I have a data warehouse containing typical star schemas, and a whole bunch of code which does stuff like this (obviously a lot bigger, but this is illustrative):
SELECT cdim.x ,SUM(fact.y) AS y ,dim.z FROM fact INNER JOIN conformed_dim AS cdim ON cdim.cdim_dim_id = fact.cdim_dim_id INNER JOIN nonconformed_dim AS dim ON dim.ncdim_dim_id = fact.ncdim_dim_id INNER JOIN date_dim AS ddim ON ddim.date_id = fact.date_id WHERE fact.date_id = @date_id GROUP BY cdim.x ,dim.z
I’m thinking of replacing it with a view (MODEL_SYSTEM_1, say), so that it becomes:
SELECT m.x ,SUM(m.y) AS y ,m.z FROM MODEL_SYSTEM_1 AS m WHERE m.date_id = @date_id GROUP BY m.x ,m.z
But the view MODEL_SYSTEM_1 would have to contain unique column names, and I’m also concerned about performance with the optimizer if I go ahead and do this, because I’m concerned that all the items in the WHERE clause across different facts and dimensions get optimized, since the view would be across a whole star, and views cannot be parametrized (boy, wouldn’t that be cool!)
So my questions are –
-
Is this approach OK, or is it just going to be an abstraction which hurts performance and doesn’t give my anything but a lot nicer syntax?
-
What’s the best way to code-gen these views, eliminating duplicate column names (even if the view later needs to be tweaked by hand), given that all the appropriate PK and FKs are in place? Should I just write some SQL to pull it out of the
INFORMATION_SCHEMAor is there a good example already available.
Edit: I have tested it, and the performance seems the same, even on the bigger processes – even joining multiple stars which each use these views.
The automation is mainly because there are a number of these stars in the data warehouse, and the FK/PK has been done properly by the designers, but I don’t want to have to pick through all the tables or the documentation.

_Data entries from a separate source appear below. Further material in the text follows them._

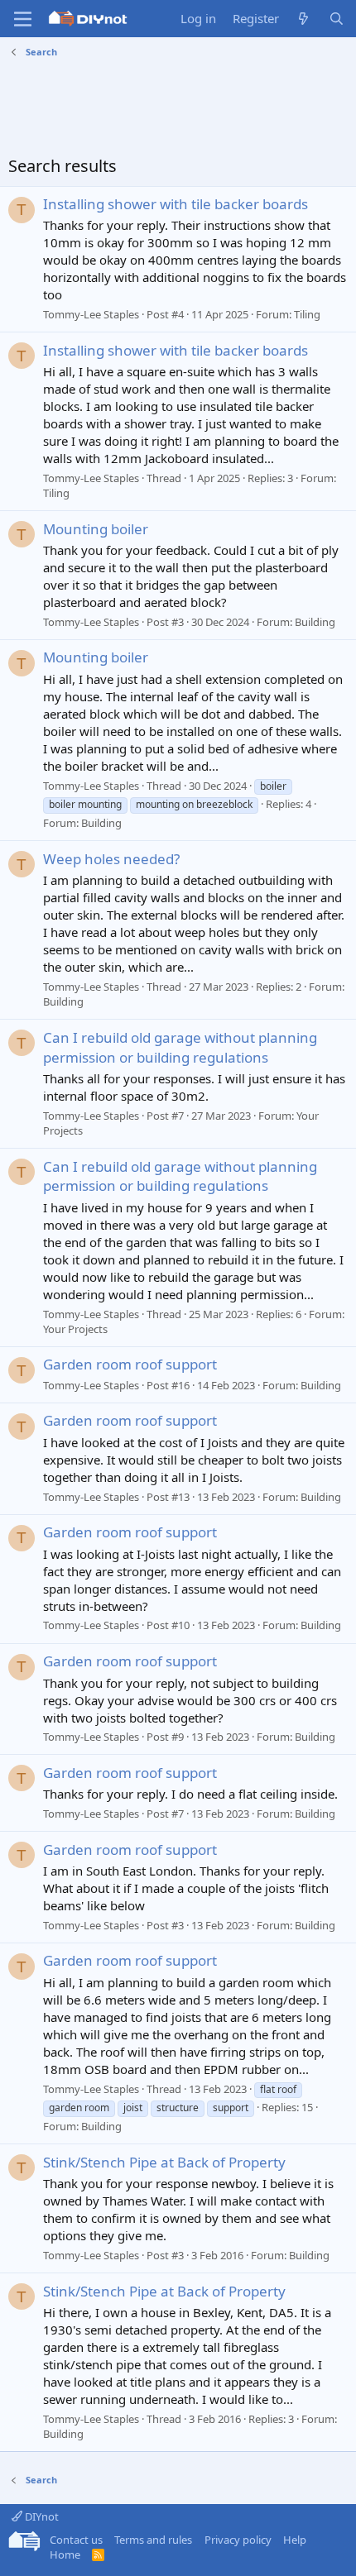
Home (65, 2554)
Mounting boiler (95, 528)
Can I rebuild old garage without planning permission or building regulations (180, 1047)
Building (315, 621)
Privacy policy (238, 2539)
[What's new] (303, 18)
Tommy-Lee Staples (91, 314)
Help (294, 2539)
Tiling (307, 314)
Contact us (76, 2539)
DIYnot (40, 2516)
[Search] (336, 18)
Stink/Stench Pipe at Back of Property (164, 2162)
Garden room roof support (130, 1364)
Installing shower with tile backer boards (175, 203)
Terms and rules (153, 2539)
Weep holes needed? (111, 858)
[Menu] (22, 19)
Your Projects (75, 1328)
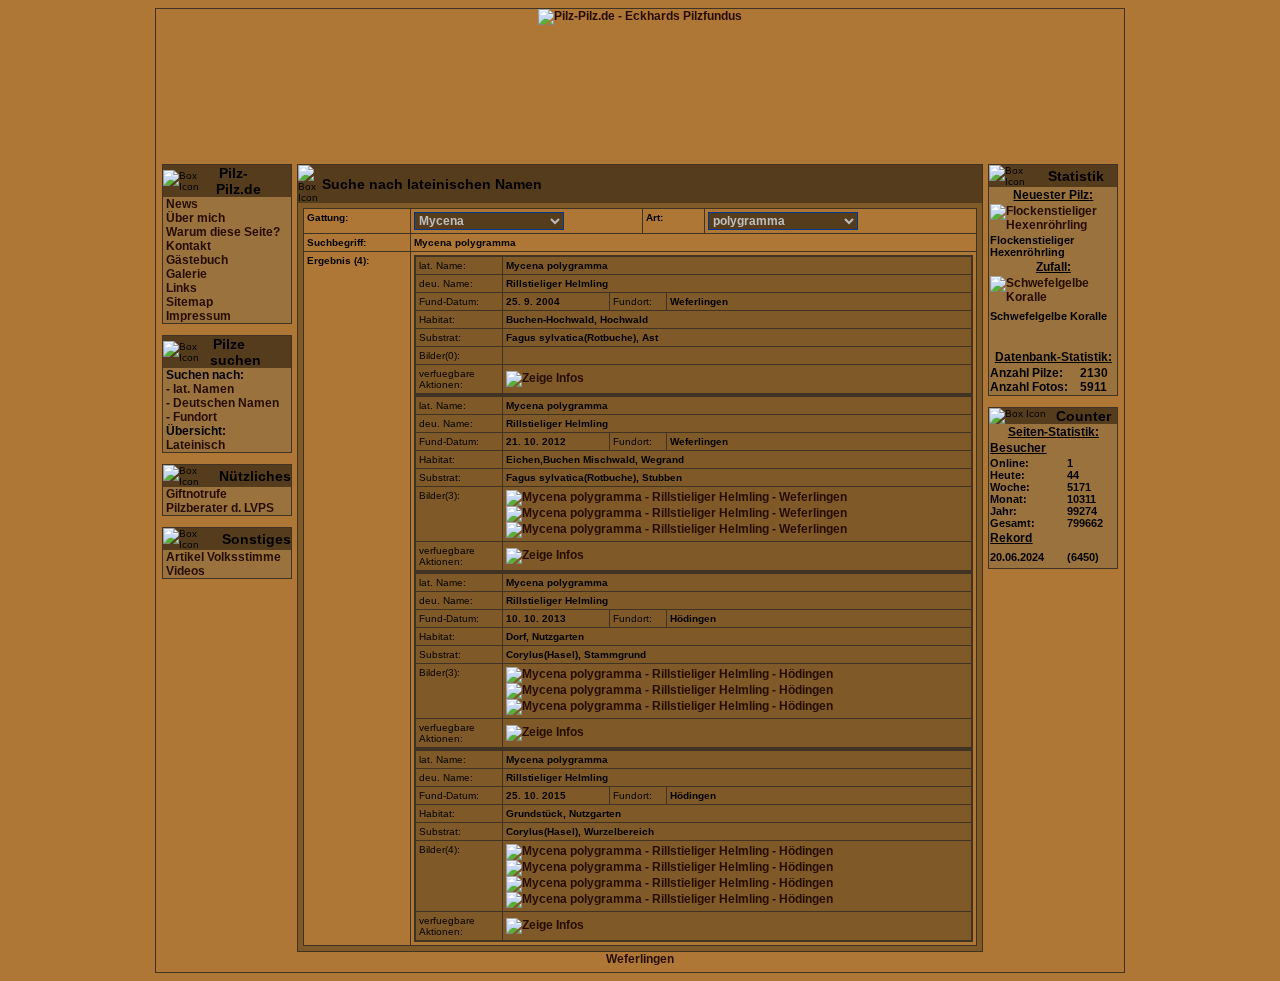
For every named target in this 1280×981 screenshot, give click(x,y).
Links (181, 288)
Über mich (195, 218)
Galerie (186, 274)
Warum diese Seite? (223, 232)
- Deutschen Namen (222, 403)
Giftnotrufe (196, 494)
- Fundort (191, 417)
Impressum (198, 316)
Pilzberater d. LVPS (220, 508)
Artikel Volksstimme (223, 557)
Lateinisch (195, 445)
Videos (185, 571)
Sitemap (189, 302)
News (182, 204)
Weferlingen (640, 959)
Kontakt (188, 246)
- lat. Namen (200, 389)
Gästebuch (197, 260)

I wrote a script to generate the view (it also generates abbreviations for the tables), and it works well to generate the skeleton automagically from INFORMATION_SCHEMA, and then it can be tweaked before committing the creation of the view.

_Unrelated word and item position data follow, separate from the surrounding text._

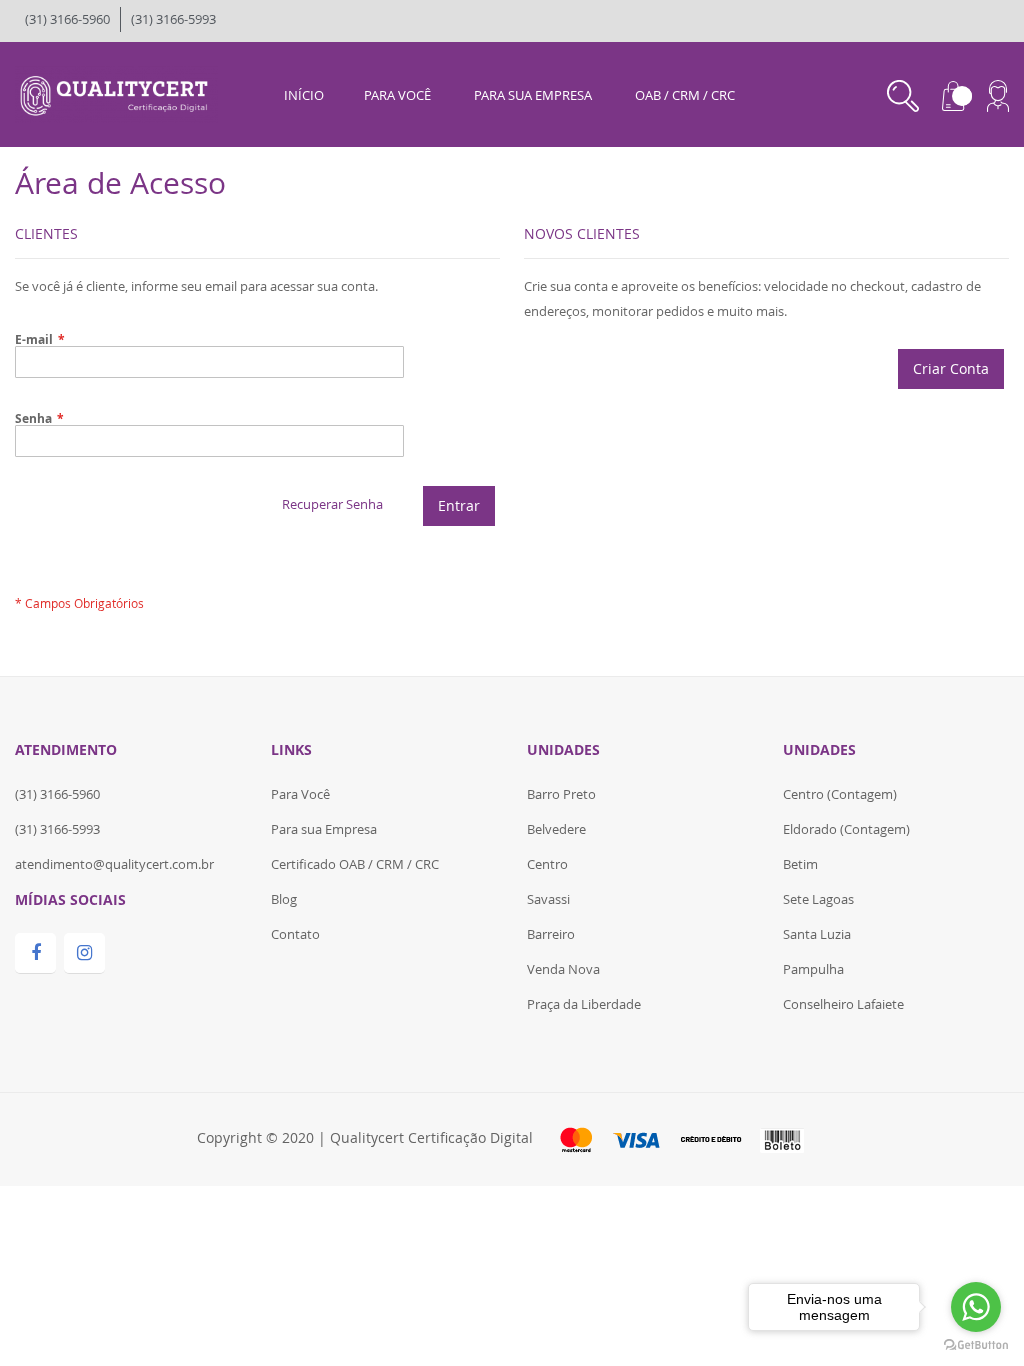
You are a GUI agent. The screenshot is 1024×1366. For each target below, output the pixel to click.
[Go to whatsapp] (976, 1307)
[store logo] (116, 93)
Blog (284, 899)
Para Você (300, 794)
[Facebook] (35, 953)
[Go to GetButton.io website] (976, 1345)
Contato (295, 934)
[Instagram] (84, 953)
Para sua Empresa (324, 829)
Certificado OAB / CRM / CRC (355, 864)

If anyone wants the code, I could probably publish it here.
I’ve used this technique on several data warehouses I look after. I have not noticed any performance degradation when running reports based off of the views versus a table direct approach but have never performed a detailed analysis.
I created the views using the designer in SQL Server management studio and did not use any automated approach. I can’t imagine the schema changing often enough that automating it would be worthwhile anyhow. You might spend as long tweaking the results as it would have taken to drag all the tables onto the view in the first place!
To remove ambiguity a good approach is to preface the column names with the name of the dimension it belongs to. This is helpful to the report writers and to anyone running ad hoc queries.